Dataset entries
::::
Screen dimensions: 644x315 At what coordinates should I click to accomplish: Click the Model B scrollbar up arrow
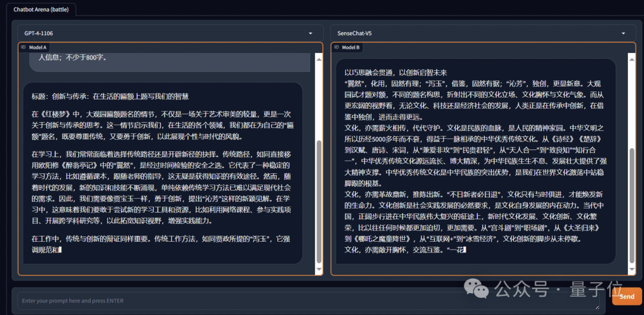tap(631, 58)
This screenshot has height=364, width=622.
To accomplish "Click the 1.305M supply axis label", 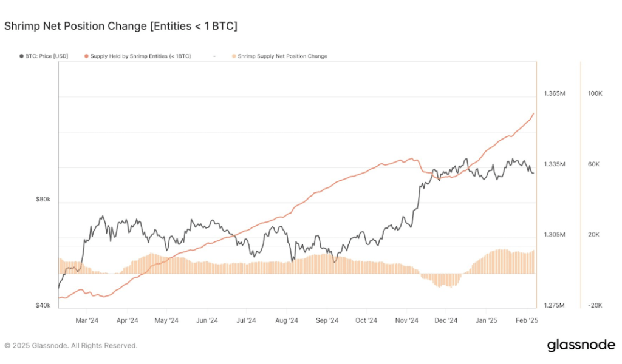I will (555, 235).
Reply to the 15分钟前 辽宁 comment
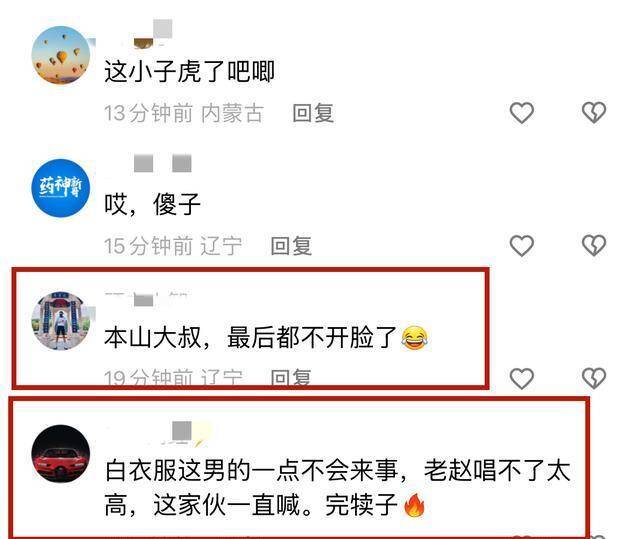Image resolution: width=640 pixels, height=539 pixels. tap(291, 246)
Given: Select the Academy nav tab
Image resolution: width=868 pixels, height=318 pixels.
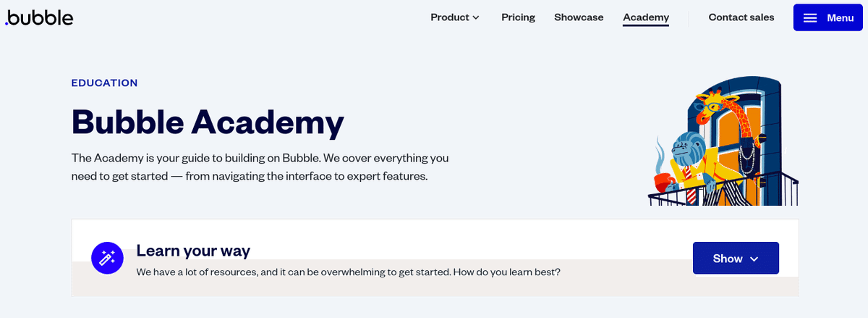Looking at the screenshot, I should coord(646,17).
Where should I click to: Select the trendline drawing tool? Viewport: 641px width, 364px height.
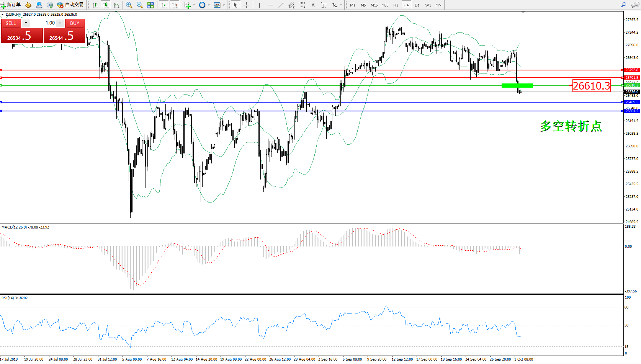pyautogui.click(x=281, y=5)
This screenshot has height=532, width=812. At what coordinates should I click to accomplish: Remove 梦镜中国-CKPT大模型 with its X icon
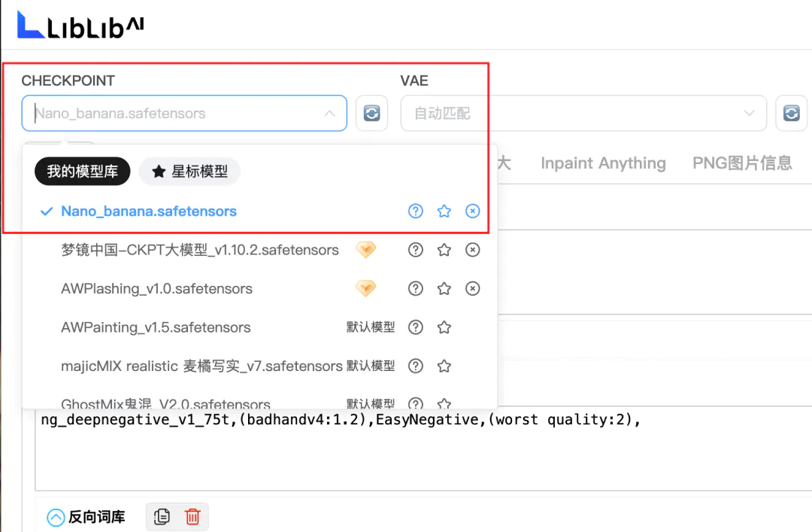pyautogui.click(x=472, y=250)
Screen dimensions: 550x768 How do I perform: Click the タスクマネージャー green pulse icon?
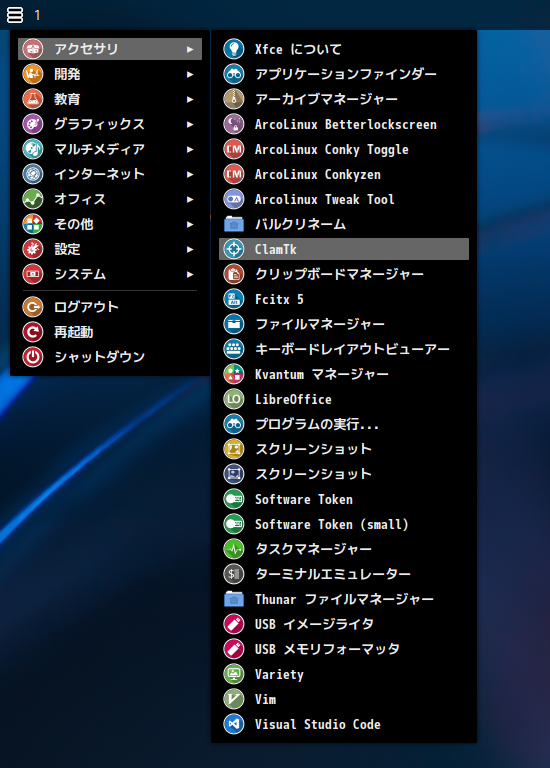(x=234, y=549)
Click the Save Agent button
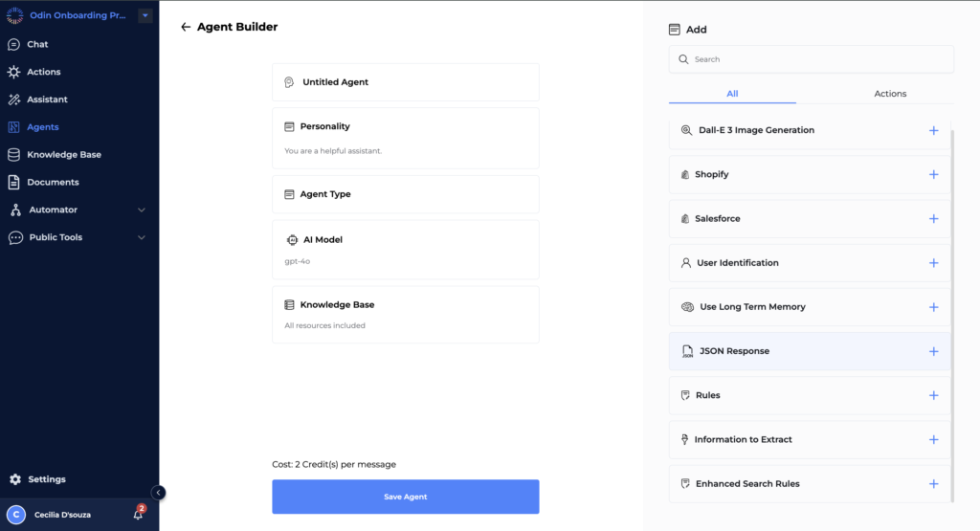Image resolution: width=980 pixels, height=531 pixels. click(405, 497)
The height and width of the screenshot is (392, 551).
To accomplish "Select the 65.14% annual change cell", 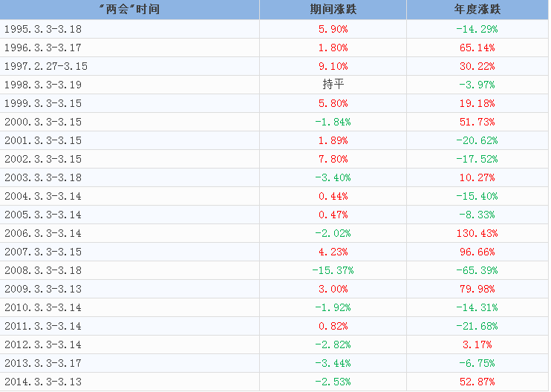I will [x=477, y=48].
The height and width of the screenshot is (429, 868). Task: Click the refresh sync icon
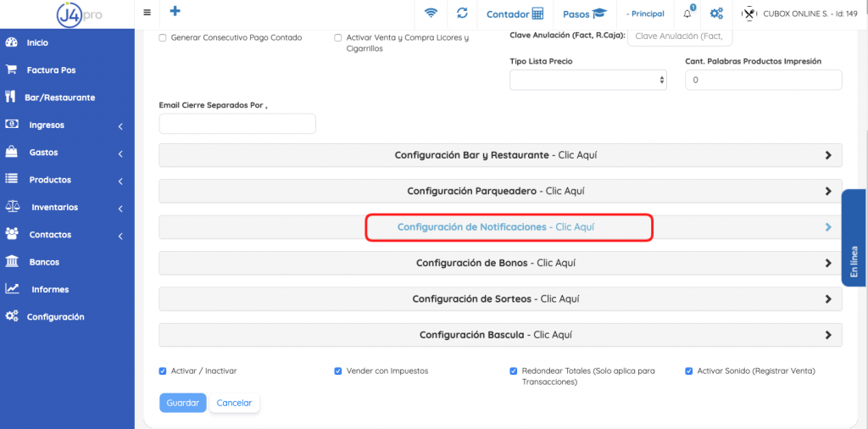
::::
Look above for the line with "Screen dimensions: 550x768" and the line with "The height and width of the screenshot is (392, 551).", then copy exactly the lines from the first through the second, both kept, with no pictures.

- [Solution]:
Screen dimensions: 550x768 How do I perform: Click the タスクマネージャー green pulse icon?
(x=234, y=549)
Click the Save Agent button
Image resolution: width=980 pixels, height=531 pixels. click(405, 497)
The height and width of the screenshot is (392, 551).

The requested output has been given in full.